Wednesday, May 2, 2012

The Decades, by sci-fi themes

At the Science Writing in an Age of Denial conference, one of the opening speakers was David Krakauer, director of the Wisconsin Institutes for Discovery. I forget the greater point of his brief talk, but he discusses what, in his view, were the major themes of science fiction movies in each of the decades since World War II. Here is his list, discuss:

50's - Nuclear fallout/winter. Easy to explain in the wake of Hiroshima and Nagasaki.
60's - Evolutionary disaster. Think Planet of the Apes and Godzilla.
70's - Human caused disasters, such as epidemics.
80's - Human evil in the aftermath of the apocalypse (think Mad Max)
90s' - The Michael Crichton era. Jurassic Park, enough said. This one made me laugh.
00's - rehashes of all the previous decades, but with prettier special effects.

My only problem is that this analysis is that it omits an important period from about 1995-2005, where non-anthropogenic, physical catastrophe ruled Hollywood sci-fi.

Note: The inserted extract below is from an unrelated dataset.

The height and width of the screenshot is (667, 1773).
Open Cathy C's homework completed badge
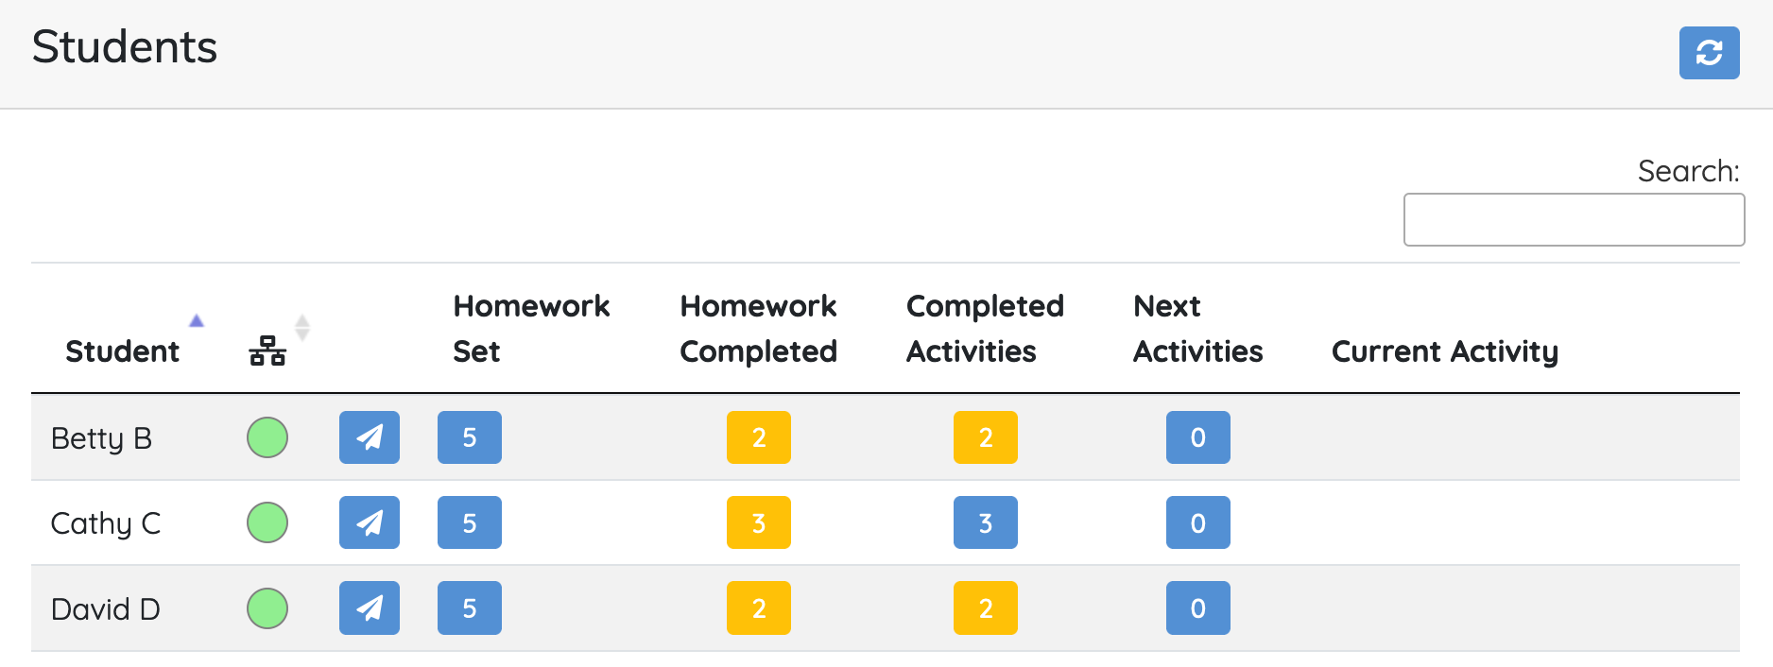758,522
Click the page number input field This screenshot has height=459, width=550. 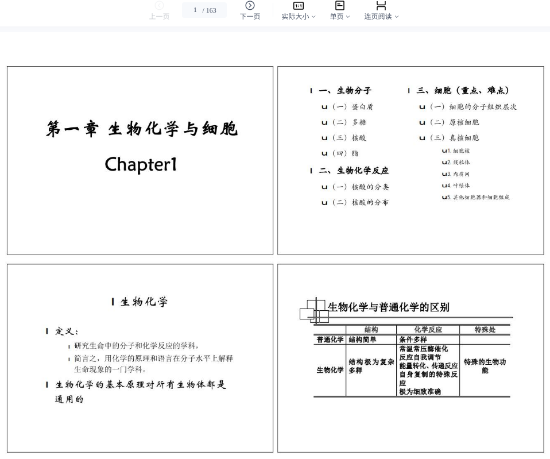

This may just be the period when I first became really conscious of movies, but films like Armageddon, Deep Impact, Dante's Peak, Volcano, The Core, and The Day After Tomorrow all came out in this time period.

Going deeper, I wonder if these films were popular because of a wishful thinking that human beings won't be the end of themselves - it will have to be a volcano or comet that ends humanity, rather than nuclear winter, or global warming, which The Day After Tomorrow finally addressed.